Lineup order is not vital, but I've seen simulated teams jump up 3-4 wins with this optimization. I'm not an economist or an Econ major or minor, even, but this looks a great deal like the issue of maximizing utility in economics. Players have strengths and weaknesses, and ordering them in a certain way can help you to maximize those strengths and weaknesses. I guess the next step in this whole model is speed. A caveat I gave to the leadoff man is that I would try and avoid him being a "slow, fat slob" of a baseball player, but that's just out of personal intuition and what seems logical rather than anything proven mathematically. But otherwise, this data looks very interesting. Definitely try out the simulator if you haven't, yet.

Please feel free to leave feedback, to elaborate on rationales for putting a player in a certain spot, or with general criticisms.

Comment 14 comments  |  0 recs  | 

Do you like this story?

Comments

Display:

Comments
Can be found at Baseball Think Factory

Thanks to Repoz for the link.

"I don't set the rosters, I just make fun of the guy who does" - Rob Neyer

by Marc Normandin on Feb 25, 2006 10:06 PM EST reply actions  

Lineups
Dan,

Glad you found my lineup study interesting.

I think the simulators or estimators are using the values from the first study that only used the 1989-2002 seasons.

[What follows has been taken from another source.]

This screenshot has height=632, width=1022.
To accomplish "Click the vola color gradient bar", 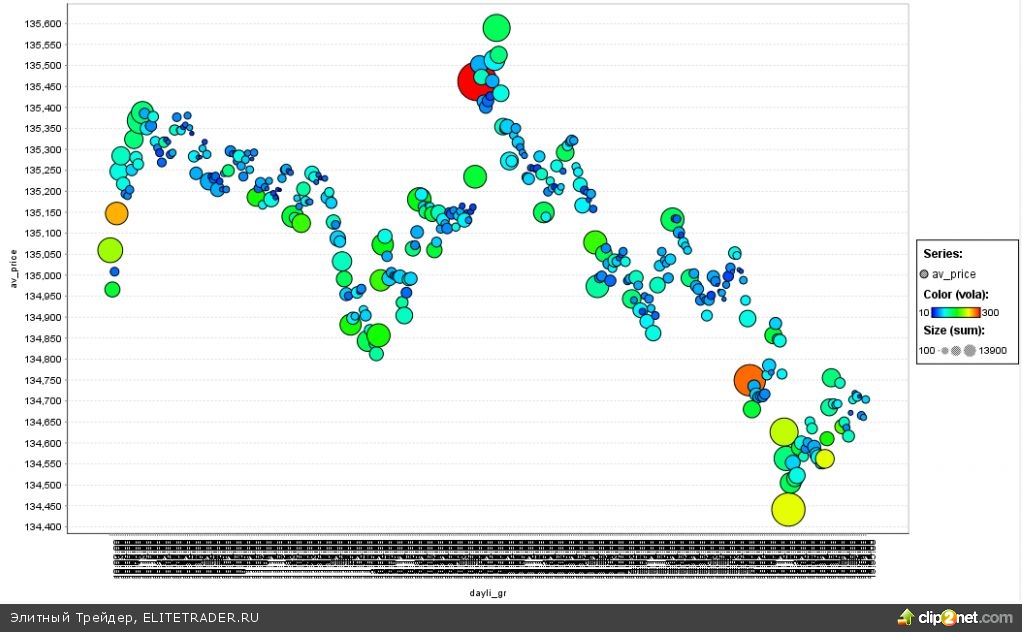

In that case, the value for SLG3 was lower (.93) than it was when I used all years (1.2). I think with more years the values make sense, but the 1989-2002 study might be more relevant for current teams. But it is possible if people used the values from the second study the lineups generated might be different.

I am not sure if this is like utility maximization. In that case, we assume the consumer spends all of their income. Then, if they buy just two goods, the marginal utility of each good divided by its price is the same for both goods. It is like taking into account the cost and benefit of each good. So for the lineup, I guess you want to take into account the cost and benefit of putting a guy in a lineup slot. Perhaps the regression analysis does that. I am not really sure.

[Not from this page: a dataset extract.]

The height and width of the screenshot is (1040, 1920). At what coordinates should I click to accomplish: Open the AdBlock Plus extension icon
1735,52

Also, I was only looking to see if the values for OBP and SLG varied with each lineup slot. If teams then started using those values to create lineups, and then we ran regressions on those teams, the results might be different. I am not really sure about that, either. Maybe once those new values for OBP and SLG were taken into account, they would suggest different lineups.

Cy

by Cyril Morong on Feb 25, 2006 11:28 PM EST reply actions  

Lineups
That may be a good idea. But I think I will have to do alot of work to separate out the rest of the team (do that 9 times-but I suppose I could just throw in the overall team value and estimate what the other 8 guys did-if I get a chance I'll do it). It might miss the interaction between lineup slots both right before and after the slot you are looking at. The guy batting in front of Bonds or McGwire will now be evaluated as if Bonds and McGwire were just like everyone else on the team.

But like I said, I did not start out trying to find optimal lineups. Just to see if the OBP and SLG values might vary with lineup slot.

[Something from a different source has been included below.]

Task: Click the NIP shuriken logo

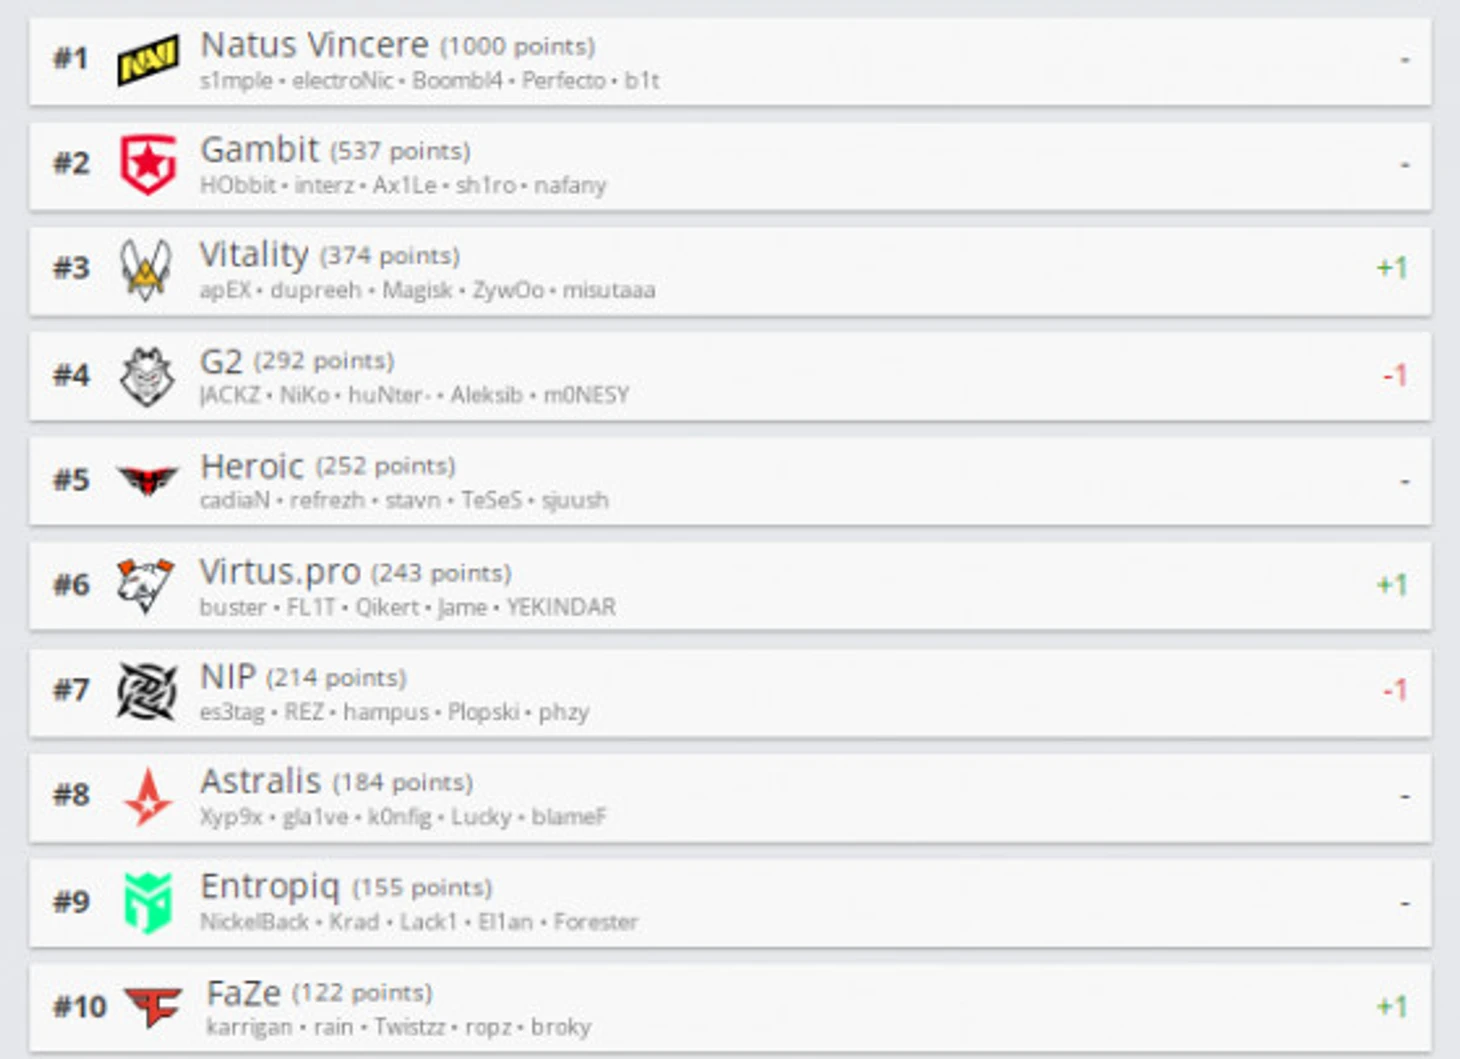Action: [147, 691]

by Cyril Morong on Feb 25, 2006 11:52 PM EST reply actions  

Cyril, can you comment?
I posted the below on another post (then re-edited to this post) and wanted Cyril to comment.

You provided AL/DH split but I was hoping you could provide a NL split so that I can see what happens there, because the AL split does not follow the overall pattern, there is a choice to be made between 2nd and 4th, as the value of OBP goes up much higher 4th than for overall (would explain the value of Rob Deer hitting 4th in AL).

What I found interesting from your overall results is that the 2nd position appears to be the spot that you want your best overall hitter to hit at.  I've seen sim results that suggested that batting your best hitter 2nd was best for the lineup (plus your best OBP hitter 1st but random otherwise).  This would confirm that.

In addition to having your best hitter bat 2nd, the overall numbers suggests that SLG is valued the most in the 2nd position, which is a result I found more surprising.  I wonder what others thought about this result, I haven't seen anyone point this one out yet.  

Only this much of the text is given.